Several Spanish regions plan to charge pupils who bring their own lunch to school a fee to eat in the cafeteria, in the struggle to bring public deficits under control.
The northeastern region of Catalonia has said it will charge students who bring a packed lunch up to three euros ($3.70) a time to use a school canteen and the adjoining region of Valencia plans a similar move.
"What this will do is give the green light for the entry of Tupperware containers in schools," Ignacio Fornells, the spokesman for the Madrid regional education ministry, which also plans to apply the fee, said Thursday.
"Up until now this was not allowed, except in exceptional cases" such as when a student suffered from food allergies, he added.

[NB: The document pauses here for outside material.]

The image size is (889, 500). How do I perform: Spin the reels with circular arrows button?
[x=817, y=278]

With one in four Spanish workers out of work following the collapse of a property bubble in 2008, many families have started sending their children to school with a packed lunch instead of paying for a meal at the canteen.

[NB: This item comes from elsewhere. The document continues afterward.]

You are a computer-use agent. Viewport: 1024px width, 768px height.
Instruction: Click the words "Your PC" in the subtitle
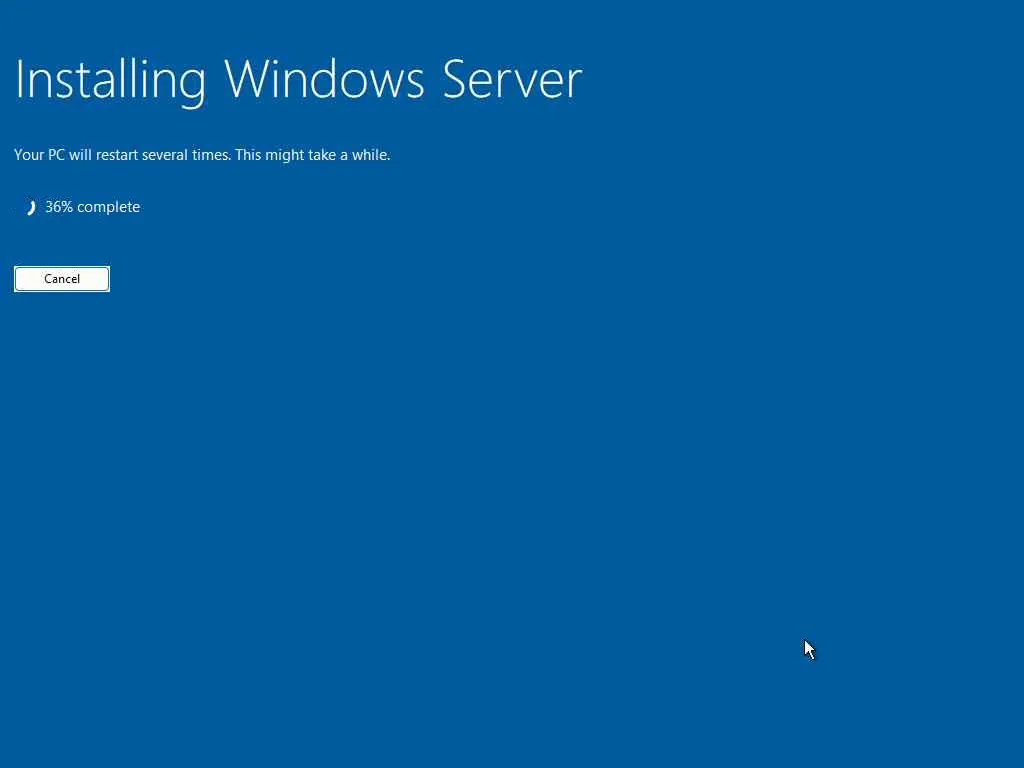pyautogui.click(x=39, y=155)
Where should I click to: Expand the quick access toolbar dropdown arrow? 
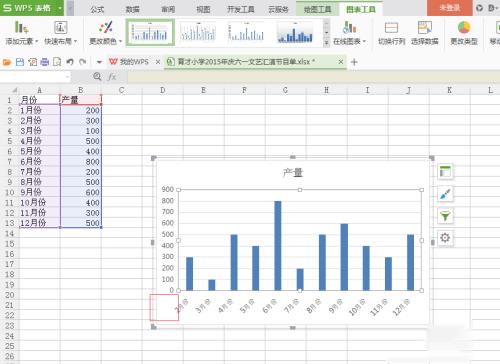[99, 62]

Only about 60 percent of the 234,000 students at the 791 public schools in the Madrid region ate meals prepared at school canteens during the 2011-12 school year, Fornells said.
The figure could drop further because the Madrid regional government has cut its subsidies to poor families to help pay for canteen meals to 16 million euros this school year from 29 million euros to help bring down its deficit.
Parents' associations and left-wing parties oppose the new fee, saying it will mainly affect poorer students.
"The government attacks the most disadvantaged sectors and does not guarantee basic principles such as ensuring that no one leaves school for economic reasons," said Miquel Soler, a top official with the Valencia region's opposition socialists.
Spain's central government has ordered the country's 17 regional governments, which control education and health budgets, to cut their deficits to 1.5 percent of their output this year and 0.7 percent next year.
The regions are held responsible for two-thirds of the nation's overall deficit slippage last year, when the country missed its deficit target of 6.0 percent of economic output and let it slide to 8.9 percent.